La première de ces affaires a pris le nom d' Eldred v. Reno. Le litige concernait la constitutionnalité du Sonny Bono Copyright Term Extension Act face à la constitution américaine. Cette nouvelle loi prolonge de vingt ans le délais de protection des droits d'auteur, autant pour les auteurs individuels que corporatifs.

Pour ce qui est du choix de l'affaire, d'après moi il s'agit d'un litige convenant parfaitement au modèle open law. Premièrement, puisqu'il s'agissait d'une question d'importance nationale (c'était une question de constitutionnalité) le problème risque d'intéresser beaucoup de juristes. Deuxièmement, puisque c'était un problème qui concernait de très près les internautes, il y avait a prime abord des bonnes chances pour que les internautes participent activement dans le processus.

Malheureusement les avocats du Berkman Center ont perdus en première instance. Mais je en pense pas que l'on puisse parler d'échec de l'Open law pour autant.
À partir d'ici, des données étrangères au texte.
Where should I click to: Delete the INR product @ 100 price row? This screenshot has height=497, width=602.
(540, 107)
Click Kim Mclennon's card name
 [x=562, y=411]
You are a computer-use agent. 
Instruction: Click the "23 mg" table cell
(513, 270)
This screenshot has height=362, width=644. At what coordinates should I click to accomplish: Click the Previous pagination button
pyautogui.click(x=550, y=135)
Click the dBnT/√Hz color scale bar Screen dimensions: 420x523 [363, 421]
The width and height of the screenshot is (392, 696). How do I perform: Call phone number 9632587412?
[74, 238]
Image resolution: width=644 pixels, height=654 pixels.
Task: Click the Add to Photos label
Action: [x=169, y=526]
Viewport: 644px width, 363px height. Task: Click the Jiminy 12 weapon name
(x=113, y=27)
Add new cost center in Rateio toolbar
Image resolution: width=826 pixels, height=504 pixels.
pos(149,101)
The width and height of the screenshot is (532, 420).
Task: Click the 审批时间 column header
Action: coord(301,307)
Pour une première tentative, Eldred v. Reno aura permis à plusieurs dizaines de juristes de travailler ensemble sur l'affaire. Le forum de discussion a quelques centaines d'entrées et ce n'est pas encore terminé. En ce moment ils préparent leur mémoire d'appel et il y a déjà une 50 d'entrées seulement sur ce thème.
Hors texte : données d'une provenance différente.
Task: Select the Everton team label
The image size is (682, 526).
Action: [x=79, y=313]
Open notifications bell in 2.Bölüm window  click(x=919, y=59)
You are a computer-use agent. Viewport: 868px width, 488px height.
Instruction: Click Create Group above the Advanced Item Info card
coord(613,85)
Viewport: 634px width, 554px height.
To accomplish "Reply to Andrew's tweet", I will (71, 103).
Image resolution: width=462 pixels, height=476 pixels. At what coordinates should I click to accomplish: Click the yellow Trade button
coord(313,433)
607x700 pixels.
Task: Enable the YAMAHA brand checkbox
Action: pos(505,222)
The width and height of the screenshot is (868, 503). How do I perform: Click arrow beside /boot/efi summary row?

Mais ce qui a fait connaître l'open law dernièrement, ce sont les affaires du code source des DVD ou le DeCSS. Les gens du Berkman Center ont décidés d'aider ceux qui sont poursuivis pour avoir diffusés un programme qui décode le mécanisme d'encryptage des DVD. Leur point de vue est qu'en digitalisant un contenu, on ne le retire pas du domaine public pour autant. Les usagés devraient donc normalement avoir le droit de décoder le contenu pour pouvoir bénéficier des autres utilisations qui leur sont permises. DeCSS est probablement le test majeur pour l'open law puisque c'est un problème qui a fait parler de lui sur toute la planète.
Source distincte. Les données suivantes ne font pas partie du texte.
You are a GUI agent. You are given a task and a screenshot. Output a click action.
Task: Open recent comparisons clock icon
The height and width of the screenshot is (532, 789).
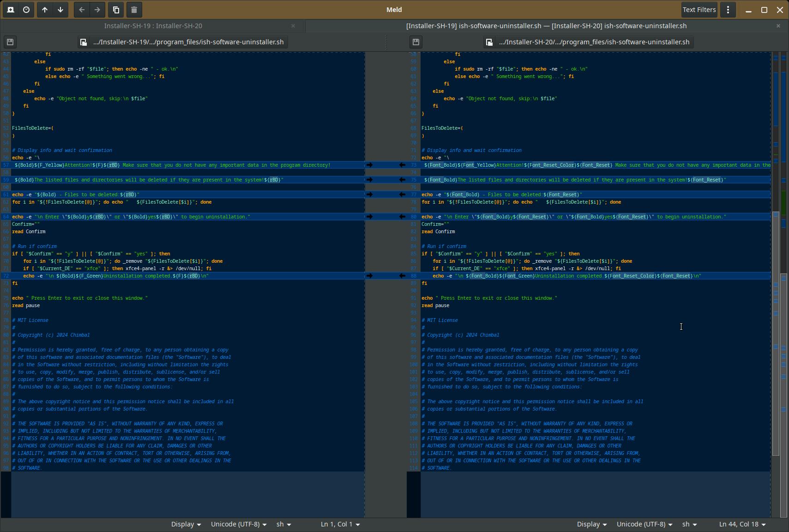pos(26,10)
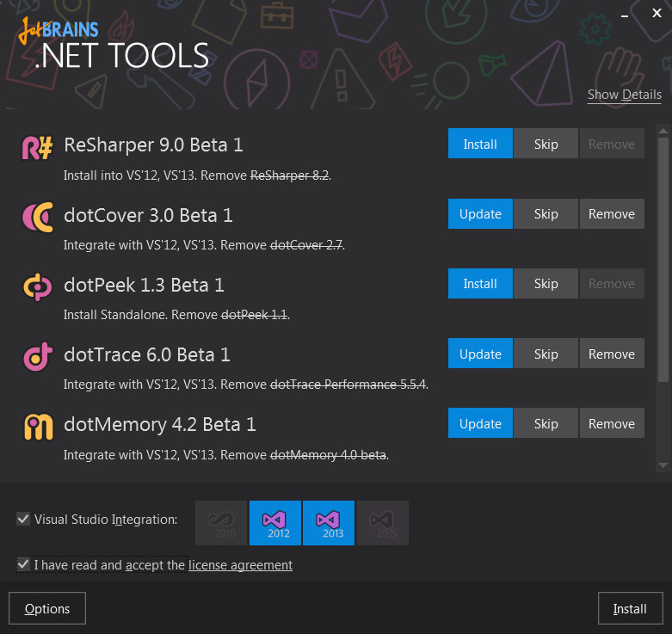This screenshot has width=672, height=634.
Task: Choose Skip for dotCover 3.0 Beta 1
Action: (x=546, y=214)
Cette affaire n'a pas été un franc succès dès le départ pour le Berkman Center. Par exemple, à un certain moment, une des avocates a posé 15 questions spécifiques auxquelles les participants devraient répondre. Elle a posé ses questions en écrivant : « je vous laisse le soin de vous organiser vous même avec la répartition des tâches ». Personne n'a pris l'organisation en charge. A cause de cela certains en ont conclu que l'Open law n'a aucun avenir. Moi je crois plutôt que ça nous apprend beaucoup de choses sur la façon de gérer un projet Open Law. Plutôt que de laisser l'organisation entre les mains des participants, c'est l'instigateur du projet qui devrait se charger de coordonner les efforts. Il y a beaucoup de gens prêt à discuter, à apporter de idées, mais il n'y a pas nécessairement beaucoup de personnes prêtes à prendre l'organisation sur leurs épaules. D'ailleurs la preuve que l'Open Law peut fonctionner c'est qu'une F.A.Q. très complète sur le DeCSS a été montée en quelques jours par les participants du forum. Pour l'instant l'affaire en est au stade des injonctions préliminaires, donc on pourra constater les résultats dans quelques mois.

Prochainement, Open Law servira aussi a défendre l'accès général des fournisseurs Internet par câble au réseau d'AT&T. Il y a donc plusieurs groupes qui sont intéressés par le genre de représentation que l'Open Law peut leur offrir. On saura dans quelques années si ils avaient raison de faire confiance aux internautes, mais d'après moi l'Open Law devrait avoir un bel avenir. Ce n'est pas un mécanisme qui va modifier la façon de travailler de la majorité des avocats, mais il a des bonnes chances pour que cela trouve application pratique dans certaines circonstances.